EXCERPT TO READ:
You don't actually have to run the numbers, because you can look through the dollar values to the underlying consumption distribution. And running the numbers is complicated by the likely discontinuity in wage and price inflation.

Is there enough food in the US to feed everyone? Undoubtably yes.

Is there enough space for housing? Yes, although the spatial distribution is a problem. But if it's no longer so essential to live where the jobs are ..

So, if the scheme is targeted to that everyone can afford a minimum standard of living, and taxes are increased so that income above that sees less of an increase in standard of living, the feasibility is obvious.

The real problems are the desire to exclude "undesirables" and "non-contributors", which results in an expensive, bureaucratic, and vindictive system.

(The UK is heading in the other direction with the "bedroom tax" and other changes leading to a big rise in demand from foodbanks)


It's very feasible for the US. Not everyone would get a basic income however, it would have to erode as you earn more income. And note, this is just the Federal Government's portion.

PROVIDED MATERIAL:
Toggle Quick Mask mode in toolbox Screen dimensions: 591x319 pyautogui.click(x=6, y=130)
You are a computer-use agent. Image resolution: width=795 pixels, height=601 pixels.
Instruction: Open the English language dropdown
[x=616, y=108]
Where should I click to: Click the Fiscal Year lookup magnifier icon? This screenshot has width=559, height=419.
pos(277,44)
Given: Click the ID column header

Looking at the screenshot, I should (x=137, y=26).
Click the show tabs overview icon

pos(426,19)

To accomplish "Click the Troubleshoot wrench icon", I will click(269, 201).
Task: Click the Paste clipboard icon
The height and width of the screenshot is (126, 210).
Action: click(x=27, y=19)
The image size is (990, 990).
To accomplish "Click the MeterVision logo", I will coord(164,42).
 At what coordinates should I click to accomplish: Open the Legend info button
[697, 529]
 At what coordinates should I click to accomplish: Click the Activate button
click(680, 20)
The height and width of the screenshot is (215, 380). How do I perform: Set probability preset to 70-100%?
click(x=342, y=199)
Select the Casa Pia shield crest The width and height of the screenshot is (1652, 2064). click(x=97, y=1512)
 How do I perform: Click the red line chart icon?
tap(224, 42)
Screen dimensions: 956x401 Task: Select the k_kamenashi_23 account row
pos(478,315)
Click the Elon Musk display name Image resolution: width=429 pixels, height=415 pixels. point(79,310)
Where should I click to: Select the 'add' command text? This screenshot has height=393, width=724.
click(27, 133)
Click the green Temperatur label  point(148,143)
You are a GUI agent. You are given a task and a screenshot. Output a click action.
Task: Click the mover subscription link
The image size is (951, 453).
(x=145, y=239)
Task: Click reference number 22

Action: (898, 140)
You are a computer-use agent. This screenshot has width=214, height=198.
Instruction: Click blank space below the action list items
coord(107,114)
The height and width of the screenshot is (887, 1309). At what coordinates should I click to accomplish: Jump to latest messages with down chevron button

WHAT THIS EXERCISE ASKS:
[A] Decide whether each statement agrees with the excerpt on basic income. Answer yes or no for each and quote the exact words of the excerpt that decide it.
(i) There is enough food in the US to feed everyone.
(ii) Running the numbers is straightforward.
(iii) The spatial distribution of housing is not a problem.
[B] Switch "numbers" to "figures" throughout the part of the excerpt on basic income that opens with the words containing "You don't actually" and closes with "jobs are ..", and write that part out again.
These lines have nothing to do with the excerpt on basic income.

ANSWERS TO THE EXERCISE:
[A]
(i) Yes: "Is there enough food in the US to feed everyone? Undoubtably yes."
(ii) No: "running the numbers is complicated by the likely discontinuity in wage and price inflation"
(iii) No: "Yes, although the spatial distribution is a problem."

[B]
You don't actually have to run the figures, because you can look through the dollar values to the underlying consumption distribution. And running the figures is complicated by the likely discontinuity in wage and price inflation.

Is there enough food in the US to feed everyone? Undoubtably yes.

Is there enough space for housing? Yes, although the spatial distribution is a problem. But if it's no longer so essential to live where the jobs are ..